The most common AKI was prerenal (53.6%) in our study. Prerenal AKI, caused by diarrhea, vomiting, liver failure and infections, was the most common form of AKI in HIV patients, similar to our study.[9] A recent study from South Africa reported sepsis (60%), volume depletion and hemodynamic instability (19%), toxins (9%), urological obstruction (7%) and miscellaneous causes in 14% of cases causing AKI in HIV-positive patients.[24] Hypovolemia (44.2%) and sepsis (14.5%) were contributory factors for AKI in the vast majority of our patients. In addition, AKI was multifactorial in 39% of the cases. Lopes et al. observed AKI was multifactorial in 48.9% of HIV patients in their series.[4] Thus, our observations were in accordance with other reported studies.[4910] Nephrotoxic drugs are the important contributory factors leading to AKI in HIV-infected persons. The incidence of drug-related AKI in such cases ranges from 2% to 37.5%.[424] Nephrotoxic antibiotics, ART drugs and contrast agents are reported to cause AKI in HIV patients.[49] ART drugs like indinavir and nevirapine can cause acute crystalline nephropathy, AIN and ATN.[2526] We observed drug-related AKI in three cases. However HAART-related AKI was not seen in our study. Renal biopsy in 12 cases of AKI revealed ATN in 41% of patients and one case had biopsy features of thrombotic microangiopathy (TMA) in the present study.
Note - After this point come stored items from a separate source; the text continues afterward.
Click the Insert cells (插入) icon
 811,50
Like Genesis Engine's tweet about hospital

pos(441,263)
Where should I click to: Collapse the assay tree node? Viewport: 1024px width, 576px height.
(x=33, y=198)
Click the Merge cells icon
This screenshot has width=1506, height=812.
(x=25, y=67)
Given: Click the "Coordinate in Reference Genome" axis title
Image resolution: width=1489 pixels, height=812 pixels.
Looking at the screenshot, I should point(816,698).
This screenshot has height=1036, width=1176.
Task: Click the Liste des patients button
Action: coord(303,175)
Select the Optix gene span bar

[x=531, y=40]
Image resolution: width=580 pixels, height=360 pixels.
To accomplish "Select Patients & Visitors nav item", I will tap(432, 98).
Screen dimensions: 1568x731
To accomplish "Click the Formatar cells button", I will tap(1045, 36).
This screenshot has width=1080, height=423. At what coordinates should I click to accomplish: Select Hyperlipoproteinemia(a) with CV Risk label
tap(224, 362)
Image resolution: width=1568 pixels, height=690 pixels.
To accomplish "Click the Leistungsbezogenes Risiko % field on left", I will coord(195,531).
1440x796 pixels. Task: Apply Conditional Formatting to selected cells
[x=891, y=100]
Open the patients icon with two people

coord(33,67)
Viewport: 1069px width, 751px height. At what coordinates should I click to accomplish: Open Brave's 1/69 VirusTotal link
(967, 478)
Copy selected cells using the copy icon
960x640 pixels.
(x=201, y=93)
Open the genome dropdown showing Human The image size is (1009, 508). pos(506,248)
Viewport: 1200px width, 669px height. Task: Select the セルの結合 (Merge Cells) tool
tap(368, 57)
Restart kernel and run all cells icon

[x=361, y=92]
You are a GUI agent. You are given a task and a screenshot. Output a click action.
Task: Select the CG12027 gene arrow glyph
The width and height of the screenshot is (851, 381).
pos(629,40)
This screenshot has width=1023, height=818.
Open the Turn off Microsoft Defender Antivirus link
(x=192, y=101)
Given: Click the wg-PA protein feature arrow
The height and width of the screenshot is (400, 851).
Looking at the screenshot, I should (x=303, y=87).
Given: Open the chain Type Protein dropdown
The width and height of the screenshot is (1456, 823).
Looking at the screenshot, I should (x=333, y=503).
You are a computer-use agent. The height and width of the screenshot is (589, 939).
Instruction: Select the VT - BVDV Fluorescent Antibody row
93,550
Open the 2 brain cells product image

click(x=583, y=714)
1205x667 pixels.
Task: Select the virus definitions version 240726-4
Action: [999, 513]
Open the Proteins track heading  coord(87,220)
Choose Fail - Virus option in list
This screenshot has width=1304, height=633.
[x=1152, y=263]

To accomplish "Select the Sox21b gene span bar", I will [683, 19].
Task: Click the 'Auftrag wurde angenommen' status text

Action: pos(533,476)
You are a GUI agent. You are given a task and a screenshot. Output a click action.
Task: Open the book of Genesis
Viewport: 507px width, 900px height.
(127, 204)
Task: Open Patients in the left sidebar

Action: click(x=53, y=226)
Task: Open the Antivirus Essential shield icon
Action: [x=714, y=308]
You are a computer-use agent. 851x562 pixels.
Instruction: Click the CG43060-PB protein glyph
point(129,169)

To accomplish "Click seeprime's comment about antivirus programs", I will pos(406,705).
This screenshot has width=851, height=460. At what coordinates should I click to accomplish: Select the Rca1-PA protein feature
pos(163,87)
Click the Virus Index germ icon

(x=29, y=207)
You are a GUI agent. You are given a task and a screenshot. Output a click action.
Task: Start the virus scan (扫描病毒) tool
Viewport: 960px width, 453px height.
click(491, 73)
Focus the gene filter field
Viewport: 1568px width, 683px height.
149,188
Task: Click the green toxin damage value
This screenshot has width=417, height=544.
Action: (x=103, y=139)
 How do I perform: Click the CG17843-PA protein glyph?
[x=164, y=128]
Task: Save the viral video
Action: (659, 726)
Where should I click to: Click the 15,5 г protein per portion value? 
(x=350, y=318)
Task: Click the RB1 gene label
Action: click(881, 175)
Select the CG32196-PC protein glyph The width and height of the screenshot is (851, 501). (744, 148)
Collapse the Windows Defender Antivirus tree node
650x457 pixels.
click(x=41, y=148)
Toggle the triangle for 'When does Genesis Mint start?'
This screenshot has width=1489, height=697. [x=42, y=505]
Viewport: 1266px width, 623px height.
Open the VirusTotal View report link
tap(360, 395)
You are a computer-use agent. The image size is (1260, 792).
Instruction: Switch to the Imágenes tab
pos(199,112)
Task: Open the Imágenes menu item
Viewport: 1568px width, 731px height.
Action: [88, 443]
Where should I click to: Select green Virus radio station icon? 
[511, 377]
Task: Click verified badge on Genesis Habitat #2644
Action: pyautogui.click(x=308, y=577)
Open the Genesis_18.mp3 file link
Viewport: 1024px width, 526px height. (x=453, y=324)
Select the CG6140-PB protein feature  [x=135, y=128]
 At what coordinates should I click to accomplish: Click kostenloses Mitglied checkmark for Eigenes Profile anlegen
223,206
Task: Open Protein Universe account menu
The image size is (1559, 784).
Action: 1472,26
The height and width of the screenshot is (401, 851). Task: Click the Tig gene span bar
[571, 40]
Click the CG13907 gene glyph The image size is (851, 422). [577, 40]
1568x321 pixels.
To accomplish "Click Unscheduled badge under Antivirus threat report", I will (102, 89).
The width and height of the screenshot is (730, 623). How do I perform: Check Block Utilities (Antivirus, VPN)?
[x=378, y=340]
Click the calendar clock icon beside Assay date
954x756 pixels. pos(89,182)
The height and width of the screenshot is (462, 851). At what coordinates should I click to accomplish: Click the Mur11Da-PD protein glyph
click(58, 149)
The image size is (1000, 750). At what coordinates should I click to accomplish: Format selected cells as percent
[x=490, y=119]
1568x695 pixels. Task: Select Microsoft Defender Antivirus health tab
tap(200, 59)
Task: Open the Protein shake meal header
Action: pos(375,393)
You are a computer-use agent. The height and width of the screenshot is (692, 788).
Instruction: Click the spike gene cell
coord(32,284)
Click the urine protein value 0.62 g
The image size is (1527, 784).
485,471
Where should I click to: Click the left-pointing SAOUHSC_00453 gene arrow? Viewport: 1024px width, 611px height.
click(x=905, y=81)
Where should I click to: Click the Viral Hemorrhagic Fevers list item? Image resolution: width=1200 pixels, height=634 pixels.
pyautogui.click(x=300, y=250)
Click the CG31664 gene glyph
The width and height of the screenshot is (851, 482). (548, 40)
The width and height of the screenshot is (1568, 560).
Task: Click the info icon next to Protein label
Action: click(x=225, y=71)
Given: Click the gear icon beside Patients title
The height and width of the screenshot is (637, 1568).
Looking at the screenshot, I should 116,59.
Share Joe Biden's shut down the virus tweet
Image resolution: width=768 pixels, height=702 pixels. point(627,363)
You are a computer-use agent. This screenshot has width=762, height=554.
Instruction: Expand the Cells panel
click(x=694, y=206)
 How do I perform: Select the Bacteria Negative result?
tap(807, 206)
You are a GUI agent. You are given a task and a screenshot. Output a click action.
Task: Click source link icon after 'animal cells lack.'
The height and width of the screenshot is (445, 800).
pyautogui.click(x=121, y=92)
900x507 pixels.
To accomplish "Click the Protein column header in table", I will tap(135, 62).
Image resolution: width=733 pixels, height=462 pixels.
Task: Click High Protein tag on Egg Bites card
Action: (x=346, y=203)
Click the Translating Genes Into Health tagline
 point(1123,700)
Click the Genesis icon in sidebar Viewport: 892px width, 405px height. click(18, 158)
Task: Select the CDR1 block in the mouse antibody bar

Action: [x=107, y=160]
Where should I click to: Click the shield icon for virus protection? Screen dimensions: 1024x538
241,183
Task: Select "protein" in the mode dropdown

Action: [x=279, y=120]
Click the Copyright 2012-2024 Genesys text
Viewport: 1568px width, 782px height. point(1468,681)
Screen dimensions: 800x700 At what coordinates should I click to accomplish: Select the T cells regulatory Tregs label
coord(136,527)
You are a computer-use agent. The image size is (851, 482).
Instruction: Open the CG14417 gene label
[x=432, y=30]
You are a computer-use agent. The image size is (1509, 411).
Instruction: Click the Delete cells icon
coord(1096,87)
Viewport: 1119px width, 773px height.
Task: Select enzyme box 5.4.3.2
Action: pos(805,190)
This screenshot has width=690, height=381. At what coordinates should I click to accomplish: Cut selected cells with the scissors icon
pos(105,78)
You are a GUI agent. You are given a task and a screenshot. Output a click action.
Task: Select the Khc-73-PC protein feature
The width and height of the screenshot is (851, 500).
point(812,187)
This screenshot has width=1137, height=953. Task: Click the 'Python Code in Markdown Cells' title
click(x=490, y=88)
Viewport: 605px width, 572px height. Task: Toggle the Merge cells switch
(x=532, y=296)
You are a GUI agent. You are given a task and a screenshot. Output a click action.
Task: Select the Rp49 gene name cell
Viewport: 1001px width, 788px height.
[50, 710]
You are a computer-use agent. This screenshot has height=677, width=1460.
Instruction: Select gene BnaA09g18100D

Peraldi et al. reported hemolytic-uremic syndrome/thrombotic thrombocytopenic purpura in 32/92 (35%) and ATN in 24/92 (26%) of the cases.[27] TMA in HIV patients could be related to HIV infection itself; however, its incidence is uncommon.[9] Glomerular disease associated with HIV infection can cause AKI. Antiglomerular basement membrane antibody mediated cresentic GN causing AKI is reported in HIV patients.[28] We observed diffuse endocapillary proliferative GN in two cases causing AKI.

In summary, AKI in an HIV patient may relate to hypovolemia, sepsis, drug toxicity, ischemic/toxic ATN, tubulointerstitial injury and GN. We observed incidence of AKI in HIV-positive patient was 3.9% in the present study. Majority of AKI was related to prerenal factors leading to ischemic injury (ATN) in the kidney. Acute GN and AIN were less common causes of AKI, while TMA was a very uncommon disease causing AKI in HIV patients. In-hospital mortality was 24.64% and mostly related to AIDS-associated opportunistic infections. Prognosis of AKI was favorable with full recovery of renal functions in 59% of cases. Twenty (14.5%) patients developed Stage 3-5 CKD and 3 (2.2%) cases progressed to ESRD, 3 months after episode of AKI.

Source of Support: Nil

Conflict of Interest: None declared.